University of Chicago Harris School of Public Policy’s Peter Ganong and Chicago Booth’s Pascal Noel argue in favor of extending unemployment payments, calculating that extending benefits is three to four times more effective than raising monthly benefit levels.
Ganong and Noel analyzed data from more than 200,000 US households affected by unemployment between 2014 and 2016. They find that spending dropped sharply when people first lost their jobs, and there was another dramatic drop when insurance payments ran out—even though recipients knew in advance that the payments would end.
People are not prepared for unemployment, says Noel. Household economies are “vulnerable to the shock once it occurs.”

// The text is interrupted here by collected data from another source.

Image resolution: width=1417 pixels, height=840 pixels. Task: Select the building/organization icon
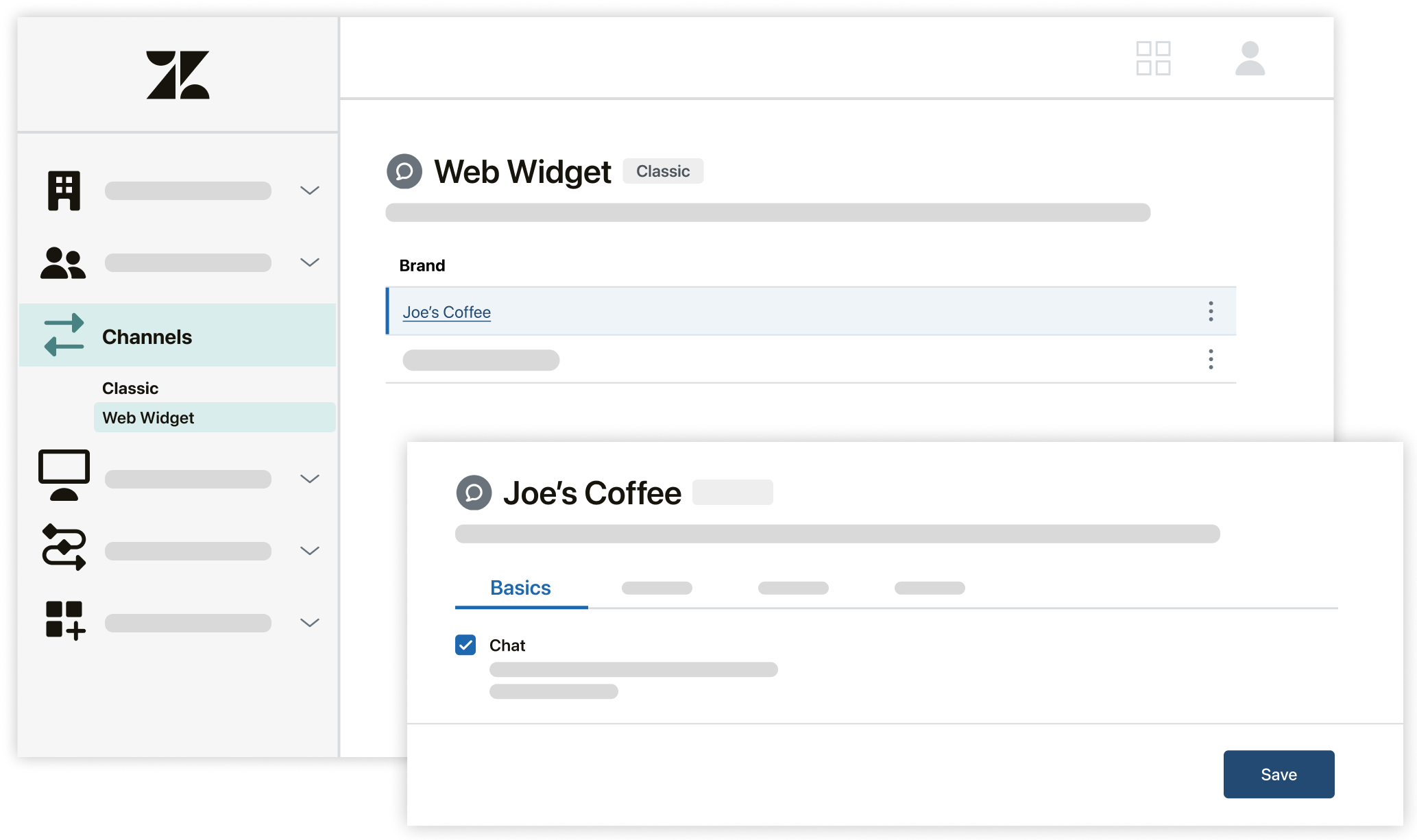[64, 190]
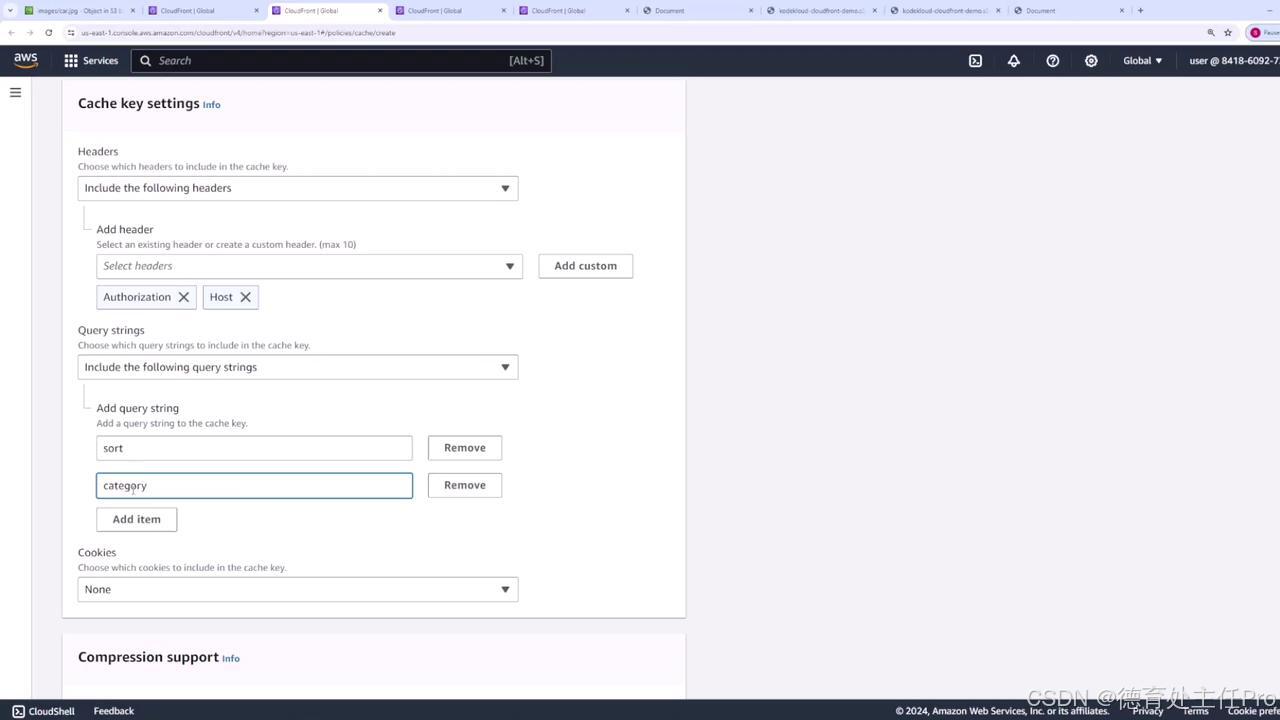This screenshot has height=720, width=1280.
Task: Expand the left navigation hamburger menu
Action: click(x=15, y=92)
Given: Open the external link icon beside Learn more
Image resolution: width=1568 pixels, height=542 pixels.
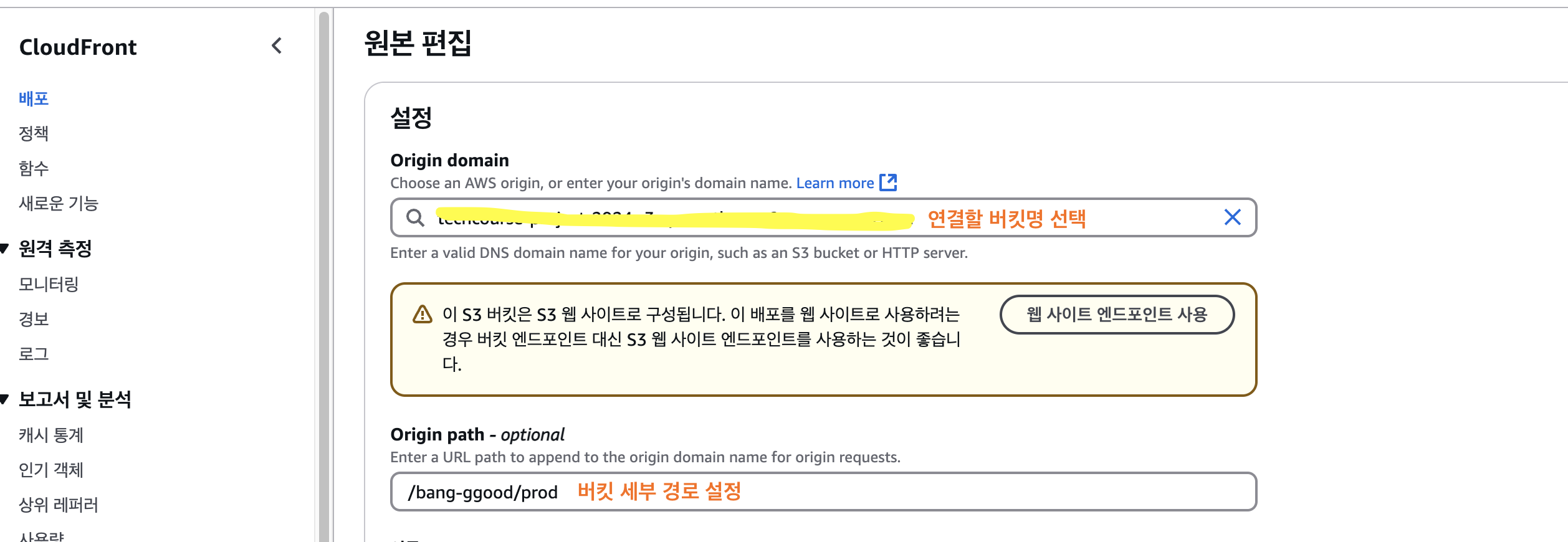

And this finding implies that if people are inadequately prepared to manage the financial trauma that comes with losing their jobs, increasing the sum paid each month won’t help because recipients will continue spending until they come to the end of the support period and the money runs out. Therefore, the researchers argue, it would make more sense to extend that support period and give people more time to adapt to their new situation, plan their spending adequately, and even find a new job.
US unemployment stood at around 4 percent in February 2018, near a 17-year low. But the United States typically enters a recession cycle every five years, notes Noel, so it could be a compelling time to reexamine the design of unemployment insurance systems.